■ Passage shown:

****

Let us reload the working data set, the subset of the Keeling Curve from 1990 to 2021, from the previous section.
# First, let's import the needed libraries.
import pandas as pd
import matplotlib.pyplot as plt
import numpy as np
from datetime import datetime
df_co2_1990_2021 = pd.read_json(
"http://userpage.fu-berlin.de/soga/soga-py/300/307000_time_series/KeelingCurve_1990-2021.json"
)
df_co2_1990_2021 = df_co2_1990_2021.set_index("Date") # set datetimeindex
We apply the least squares estimation and fit 4 different models, a linear $(p=1)$, a quadratic $(p=2)$, a cubic $(p=3)$ and a quartic $(p=4)$ model, by applying the numpy.polyfit()
function.
A simple linear regression can be computed in NumPy
. The numpy.polyfit()
function is an easy solution, if we want to do linear regression in NumPy
without sklearn
or other more sophisticated packages. The numpy.polyfit()
will give the slope (m
) and the intercept (n
) of our regression line. Adding the argument full = True
will give additional information, such as the sum of the squares of the fit errors.
Add the argument deg
to set the degree of the fitting polynomial (e.g. linear = 1, quadratic =2, cubic = 3,...)

****

■ Material provided:
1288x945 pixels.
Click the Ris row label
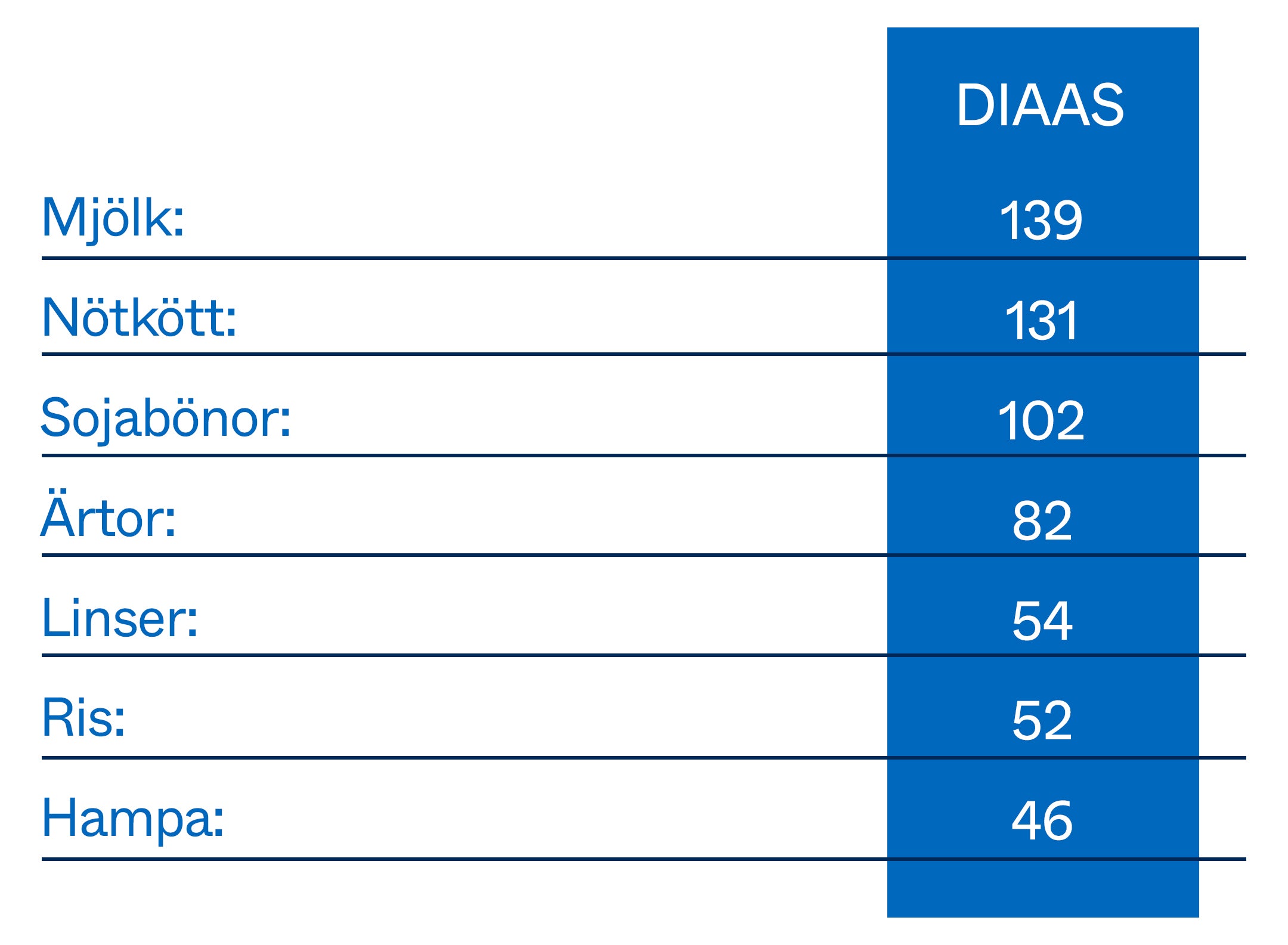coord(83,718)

****

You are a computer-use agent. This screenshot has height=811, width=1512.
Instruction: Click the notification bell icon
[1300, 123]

****

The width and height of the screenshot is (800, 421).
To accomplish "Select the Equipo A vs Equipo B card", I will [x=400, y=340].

****

■ Task instructions:
1. Copy the passage on fitting the Keeling Curve data word for word, taking everything from "A simple linear" down to "cubic = 3,...)".
2. Write what comes next in the passage on fitting polynomial models to the Keeling Curve data, starting right after its final line.

■ Answers to each task:
1.
A simple linear regression can be computed in NumPy
. The numpy.polyfit()
function is an easy solution, if we want to do linear regression in NumPy
without sklearn
or other more sophisticated packages. The numpy.polyfit()
will give the slope (m
) and the intercept (n
) of our regression line. Adding the argument full = True
will give additional information, such as the sum of the squares of the fit errors.
Add the argument deg
to set the degree of the fitting polynomial (e.g. linear = 1, quadratic =2, cubic = 3,...)

2.
Exercise: Fit four polynomial models with $(p=1)$, $(p=2)$, $(p=3)$ and $(p=4)$.
## ignore date, convert to lenght
t = np.arange(0, len(df_co2_1990_2021))
## linear fit
z = np.polyfit(t, df_co2_1990_2021.values.flatten(), 1)
sum_err = np.polyfit(t, df_co2_1990_2021.values.flatten(), 1, full=True)[1]
p = np.poly1d(z)
fit1 = p(t)
## quadratic fit
z = np.polyfit(t, df_co2_1990_2021.values.flatten(), 1)
p = np.poly1d(z)
fit2 = p(t)
## cubic fit
z = np.polyfit(t, df_co2_1990_2021.values.flatten(), 3)
p = np.poly1d(z)
fit3 = p(t)
## quartic fit
z = np.polyfit(t, df_co2_1990_2021.values.flatten(), 4)
p = np.poly1d(z)
fit4 = p(t)
As the residuals from the fit yield a time series without the trend, we evaluate the goodness of the models by plotting the residuals.
fig, axs = plt.subplots(2, 2, figsize=(10, 8))
axs[0, 0].plot(t, fit1 - df_co2_1990_2021.values.flatten())
axs[0, 0].set_title("CO2 residuals from a linear fit")
axs[0, 1].plot(t, fit2 - df_co2_1990_2021.values.flatten())
axs[0, 1].set_title("CO2 residuals from a quadratic fit")
axs[1, 0].plot(t, fit3 - df_co2_1990_2021.values.flatten())
axs[1, 0].set_title("CO2 residuals from a cubic fit")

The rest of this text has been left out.